(INFORMATION GIVEN Opens)

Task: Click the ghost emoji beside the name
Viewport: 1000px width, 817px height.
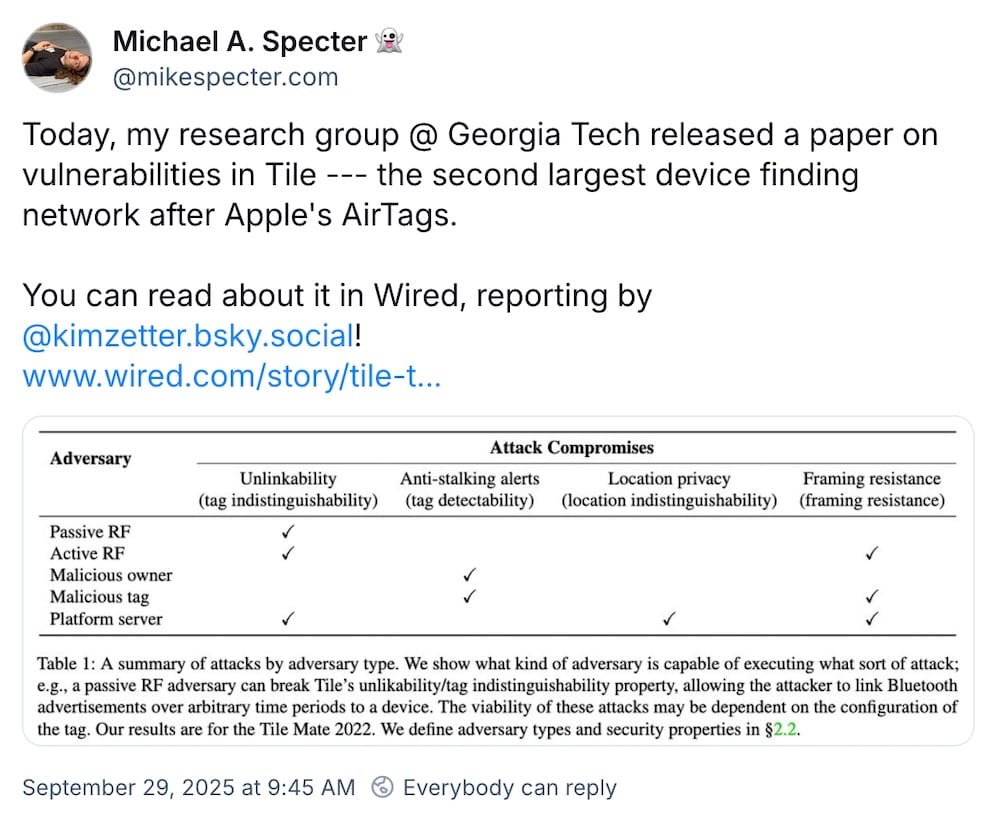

(INFORMATION GIVEN Closes)
(INFORMATION GIVEN Opens)

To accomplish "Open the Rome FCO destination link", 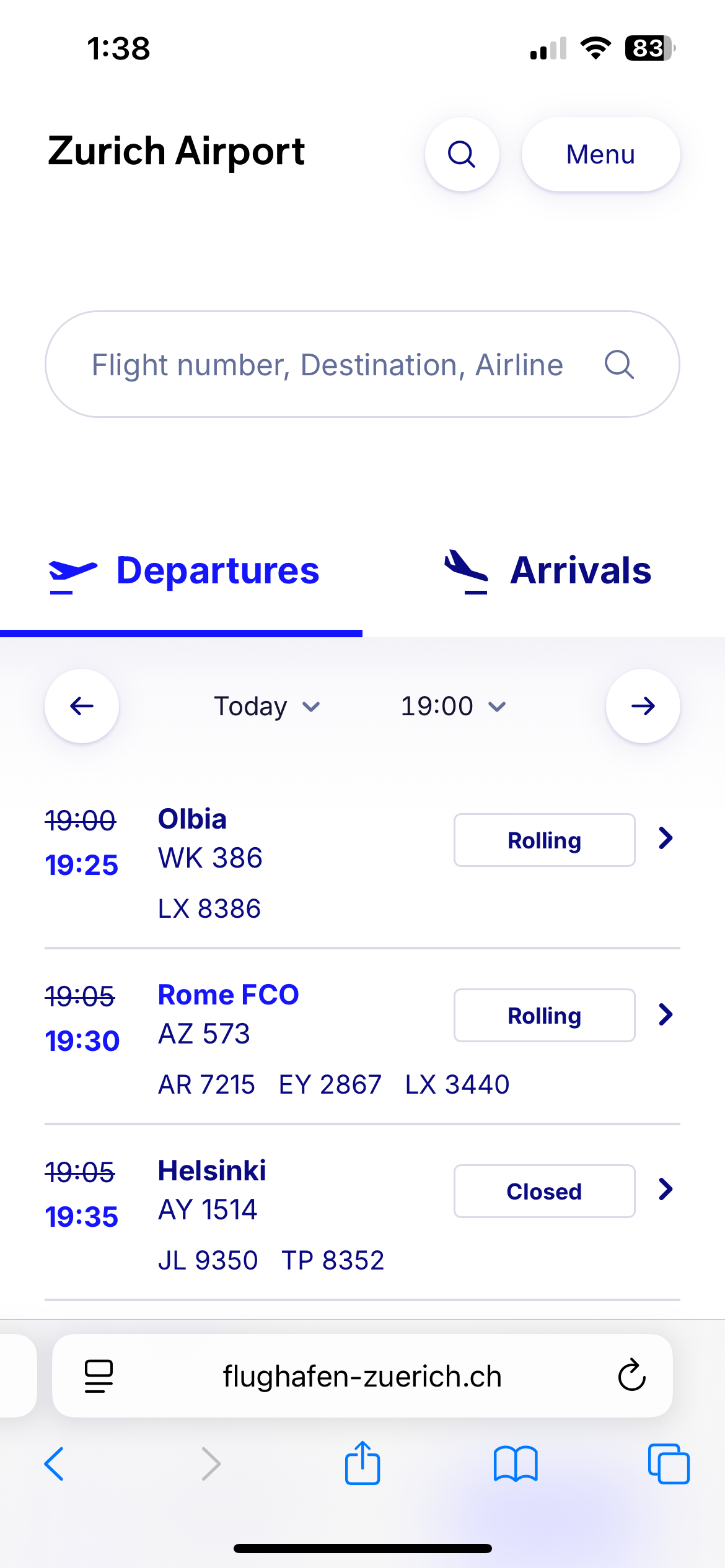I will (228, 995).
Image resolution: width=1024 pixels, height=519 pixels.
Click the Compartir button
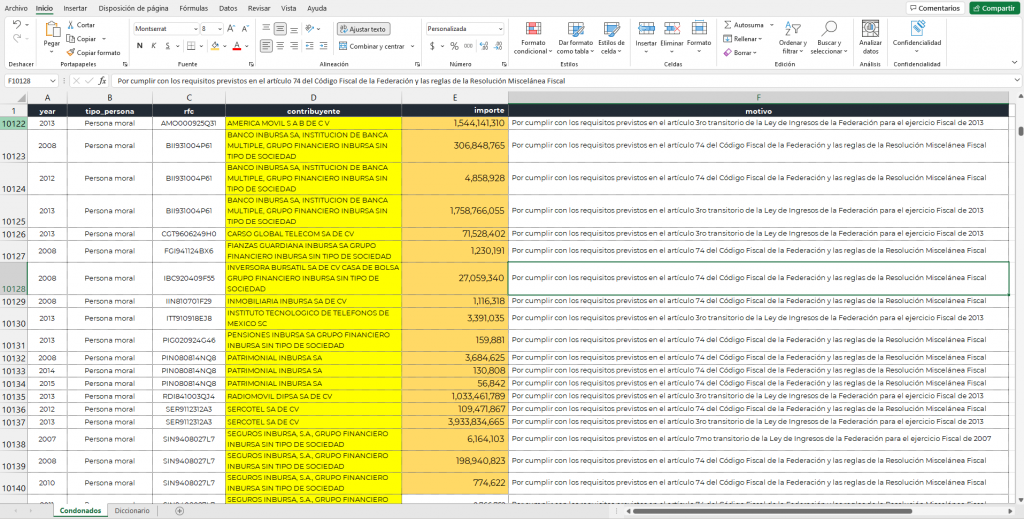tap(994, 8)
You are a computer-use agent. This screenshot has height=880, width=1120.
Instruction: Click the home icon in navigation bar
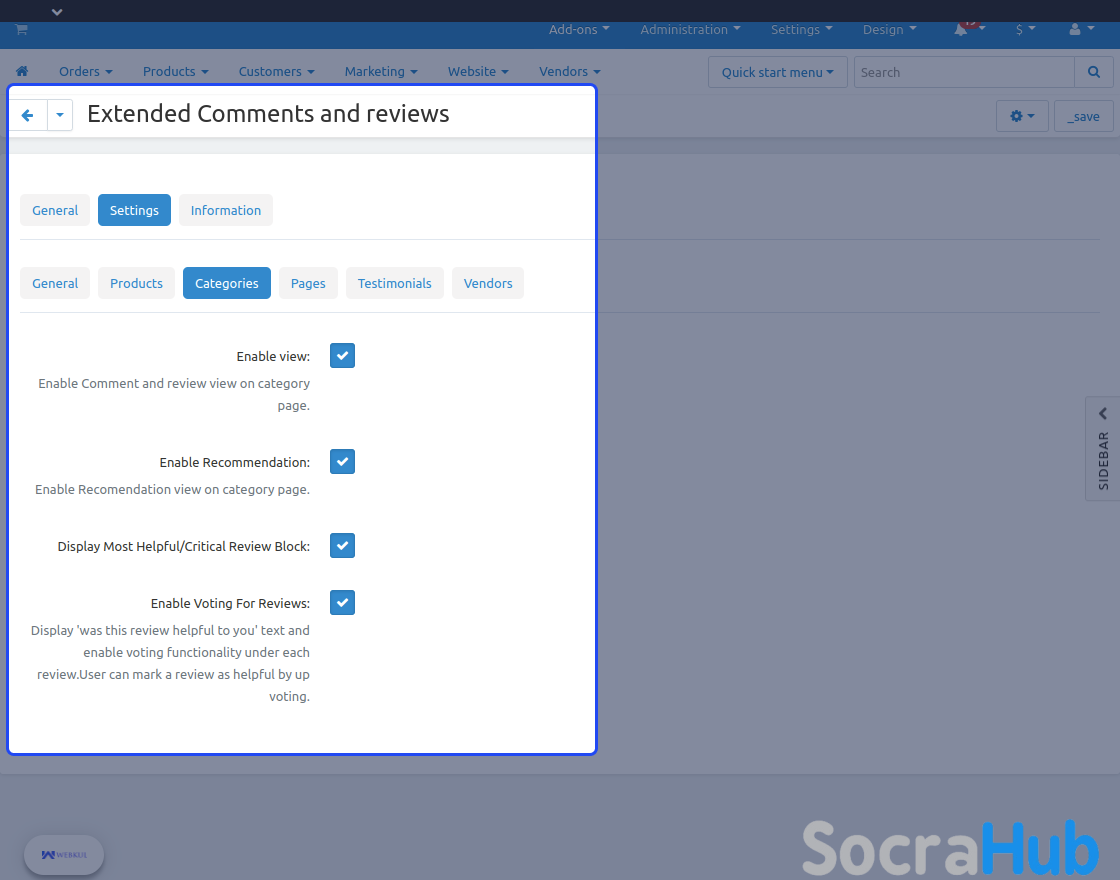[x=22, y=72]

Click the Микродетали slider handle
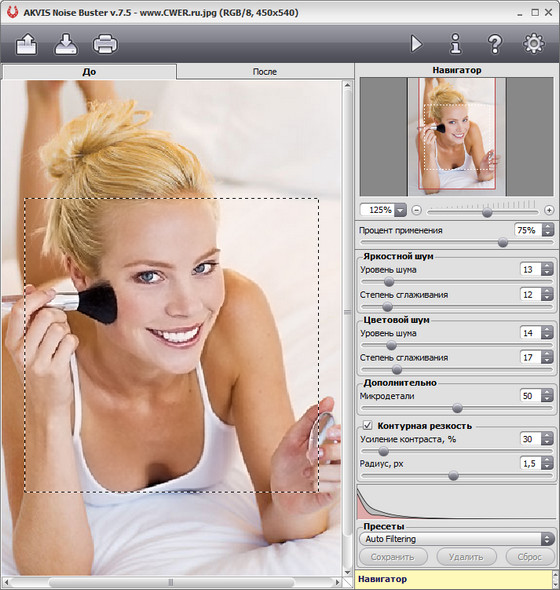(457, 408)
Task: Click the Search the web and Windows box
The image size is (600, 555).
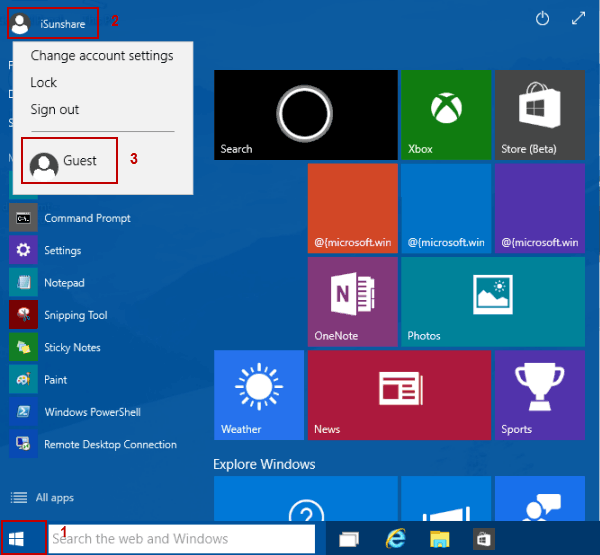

(INFORMATION GIVEN Closes)

> [WHAT IS NEEDED]
Would you copy, word for word, only the lines above from the one containing "Click the Compartir button" through the one containing "The image size is (600, 555).", both included, and please leave out the pictures?

> [FINISHED EXERCISE]
Click the Compartir button
tap(994, 8)
You are a computer-use agent. This screenshot has height=880, width=1120.
Instruction: Click the home icon in navigation bar
[x=22, y=72]

Click the Микродетали slider handle
(457, 408)
Task: Click the Search the web and Windows box
The image size is (600, 555).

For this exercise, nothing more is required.